- TASK TO CARRY OUT:
When you reach the line containing "Given: Open the @TheNBACentral handle link" in the data below, begin returning lines exactly as written, and stop once the line containing "You are a computer-use agent. Image" has been returned.

- SOURCE DATA:

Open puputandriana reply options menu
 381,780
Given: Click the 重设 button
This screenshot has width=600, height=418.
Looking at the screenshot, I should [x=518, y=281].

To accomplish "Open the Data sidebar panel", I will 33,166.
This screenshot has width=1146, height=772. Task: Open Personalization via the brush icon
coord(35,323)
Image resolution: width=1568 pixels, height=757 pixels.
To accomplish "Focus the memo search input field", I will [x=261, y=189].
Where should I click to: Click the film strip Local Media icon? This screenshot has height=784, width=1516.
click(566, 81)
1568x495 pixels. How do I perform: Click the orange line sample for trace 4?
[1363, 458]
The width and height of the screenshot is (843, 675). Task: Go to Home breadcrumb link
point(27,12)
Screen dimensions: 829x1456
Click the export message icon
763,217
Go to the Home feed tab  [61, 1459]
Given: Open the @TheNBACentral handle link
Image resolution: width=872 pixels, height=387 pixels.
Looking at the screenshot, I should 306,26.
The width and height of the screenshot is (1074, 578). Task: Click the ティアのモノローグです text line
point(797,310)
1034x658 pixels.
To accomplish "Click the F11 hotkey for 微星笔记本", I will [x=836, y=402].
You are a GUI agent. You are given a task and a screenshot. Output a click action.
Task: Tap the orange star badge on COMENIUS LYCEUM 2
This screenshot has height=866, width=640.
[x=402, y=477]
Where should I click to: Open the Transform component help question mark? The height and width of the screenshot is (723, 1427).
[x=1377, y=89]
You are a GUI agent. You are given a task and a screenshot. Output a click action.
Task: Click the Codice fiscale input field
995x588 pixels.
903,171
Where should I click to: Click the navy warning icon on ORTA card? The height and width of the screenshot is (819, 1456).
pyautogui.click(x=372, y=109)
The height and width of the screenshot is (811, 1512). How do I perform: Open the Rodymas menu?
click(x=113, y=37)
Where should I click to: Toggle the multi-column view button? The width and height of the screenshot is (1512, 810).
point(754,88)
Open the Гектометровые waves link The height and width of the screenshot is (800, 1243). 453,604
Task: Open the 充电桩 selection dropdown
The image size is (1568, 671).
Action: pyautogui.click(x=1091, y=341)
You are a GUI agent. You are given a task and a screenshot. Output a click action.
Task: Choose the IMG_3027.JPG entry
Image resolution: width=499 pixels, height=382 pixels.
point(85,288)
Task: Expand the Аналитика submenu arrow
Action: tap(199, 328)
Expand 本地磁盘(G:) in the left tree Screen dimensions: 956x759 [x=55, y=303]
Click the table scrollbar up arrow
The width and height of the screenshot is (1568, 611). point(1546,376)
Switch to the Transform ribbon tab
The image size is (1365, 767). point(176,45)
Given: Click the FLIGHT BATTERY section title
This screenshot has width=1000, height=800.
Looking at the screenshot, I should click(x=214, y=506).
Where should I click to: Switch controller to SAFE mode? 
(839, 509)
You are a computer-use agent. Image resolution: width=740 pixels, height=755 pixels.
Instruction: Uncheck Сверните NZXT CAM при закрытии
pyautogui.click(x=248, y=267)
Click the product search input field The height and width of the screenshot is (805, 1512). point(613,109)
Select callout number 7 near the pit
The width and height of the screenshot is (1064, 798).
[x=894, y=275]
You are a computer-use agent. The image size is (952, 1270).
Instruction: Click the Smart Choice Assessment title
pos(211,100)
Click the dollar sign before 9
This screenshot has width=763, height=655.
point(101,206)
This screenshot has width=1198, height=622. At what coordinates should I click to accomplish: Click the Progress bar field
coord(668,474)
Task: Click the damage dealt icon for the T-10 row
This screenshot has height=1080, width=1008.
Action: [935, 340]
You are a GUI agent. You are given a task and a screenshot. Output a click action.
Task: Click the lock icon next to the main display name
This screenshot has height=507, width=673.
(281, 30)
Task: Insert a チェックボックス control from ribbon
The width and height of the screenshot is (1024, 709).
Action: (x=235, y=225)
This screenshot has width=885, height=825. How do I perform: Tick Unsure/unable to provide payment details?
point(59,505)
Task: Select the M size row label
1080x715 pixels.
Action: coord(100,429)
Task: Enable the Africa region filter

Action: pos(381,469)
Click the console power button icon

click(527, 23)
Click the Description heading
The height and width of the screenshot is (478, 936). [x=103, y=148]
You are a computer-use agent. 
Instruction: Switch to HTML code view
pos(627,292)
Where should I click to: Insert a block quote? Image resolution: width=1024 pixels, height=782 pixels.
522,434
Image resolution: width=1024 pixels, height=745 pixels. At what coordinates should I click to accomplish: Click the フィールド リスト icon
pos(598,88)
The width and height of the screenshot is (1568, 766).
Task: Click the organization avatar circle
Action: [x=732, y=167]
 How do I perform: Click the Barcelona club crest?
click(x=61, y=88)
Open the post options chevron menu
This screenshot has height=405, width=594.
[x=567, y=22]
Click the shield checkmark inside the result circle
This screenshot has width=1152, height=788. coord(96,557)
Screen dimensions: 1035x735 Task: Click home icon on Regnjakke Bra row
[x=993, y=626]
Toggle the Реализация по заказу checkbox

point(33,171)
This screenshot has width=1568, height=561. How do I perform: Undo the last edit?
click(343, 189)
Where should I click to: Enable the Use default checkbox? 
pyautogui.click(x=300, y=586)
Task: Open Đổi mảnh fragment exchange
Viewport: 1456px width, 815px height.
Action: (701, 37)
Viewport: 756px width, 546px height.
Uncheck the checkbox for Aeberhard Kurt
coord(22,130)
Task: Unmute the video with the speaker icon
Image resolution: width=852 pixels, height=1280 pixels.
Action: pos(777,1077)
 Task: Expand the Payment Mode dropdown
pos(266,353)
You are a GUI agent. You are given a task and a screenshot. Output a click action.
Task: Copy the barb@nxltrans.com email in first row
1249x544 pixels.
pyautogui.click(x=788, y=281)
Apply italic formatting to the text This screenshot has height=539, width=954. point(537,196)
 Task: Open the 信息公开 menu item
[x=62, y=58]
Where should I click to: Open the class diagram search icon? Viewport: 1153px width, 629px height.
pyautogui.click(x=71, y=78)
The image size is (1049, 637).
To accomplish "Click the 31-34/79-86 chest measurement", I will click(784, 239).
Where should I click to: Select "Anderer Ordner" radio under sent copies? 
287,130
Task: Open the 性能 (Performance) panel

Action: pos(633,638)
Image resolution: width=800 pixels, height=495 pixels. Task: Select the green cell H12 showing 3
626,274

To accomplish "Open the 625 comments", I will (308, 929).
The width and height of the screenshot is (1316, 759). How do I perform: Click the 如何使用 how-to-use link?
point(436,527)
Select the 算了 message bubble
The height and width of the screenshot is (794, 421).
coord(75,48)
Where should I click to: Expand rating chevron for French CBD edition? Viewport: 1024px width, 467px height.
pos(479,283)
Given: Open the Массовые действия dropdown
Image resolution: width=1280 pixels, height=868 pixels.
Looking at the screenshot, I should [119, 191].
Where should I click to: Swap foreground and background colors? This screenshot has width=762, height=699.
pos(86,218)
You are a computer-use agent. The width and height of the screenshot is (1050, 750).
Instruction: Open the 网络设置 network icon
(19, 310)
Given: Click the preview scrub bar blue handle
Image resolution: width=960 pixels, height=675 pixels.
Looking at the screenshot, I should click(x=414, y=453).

- ANSWER BOX:
Given: Open the @TheNBACentral handle link
Image resolution: width=872 pixels, height=387 pixels.
Looking at the screenshot, I should 306,26.
The width and height of the screenshot is (1074, 578). Task: Click the ティアのモノローグです text line
point(797,310)
1034x658 pixels.
To accomplish "Click the F11 hotkey for 微星笔记本", I will [x=836, y=402].
You are a GUI agent. You are given a task and a screenshot. Output a click action.
Task: Tap the orange star badge on COMENIUS LYCEUM 2
This screenshot has height=866, width=640.
[x=402, y=477]
Where should I click to: Open the Transform component help question mark? The height and width of the screenshot is (723, 1427).
[x=1377, y=89]
You are a GUI agent. You are given a task and a screenshot. Output a click action.
Task: Click the Codice fiscale input field
995x588 pixels.
903,171
Where should I click to: Click the navy warning icon on ORTA card? The height and width of the screenshot is (819, 1456).
pyautogui.click(x=372, y=109)
The height and width of the screenshot is (811, 1512). How do I perform: Open the Rodymas menu?
click(x=113, y=37)
Where should I click to: Toggle the multi-column view button? The width and height of the screenshot is (1512, 810).
point(754,88)
Open the Гектометровые waves link The height and width of the screenshot is (800, 1243). 453,604
Task: Open the 充电桩 selection dropdown
The image size is (1568, 671).
Action: pyautogui.click(x=1091, y=341)
You are a GUI agent. You are given a task and a screenshot. Output a click action.
Task: Choose the IMG_3027.JPG entry
Image resolution: width=499 pixels, height=382 pixels.
point(85,288)
Task: Expand the Аналитика submenu arrow
Action: tap(199, 328)
Expand 本地磁盘(G:) in the left tree Screen dimensions: 956x759 [x=55, y=303]
Click the table scrollbar up arrow
The width and height of the screenshot is (1568, 611). point(1546,376)
Switch to the Transform ribbon tab
The image size is (1365, 767). point(176,45)
Given: Click the FLIGHT BATTERY section title
This screenshot has width=1000, height=800.
Looking at the screenshot, I should click(x=214, y=506).
Where should I click to: Switch controller to SAFE mode? 
(839, 509)
You are a computer-use agent. Image resolution: width=740 pixels, height=755 pixels.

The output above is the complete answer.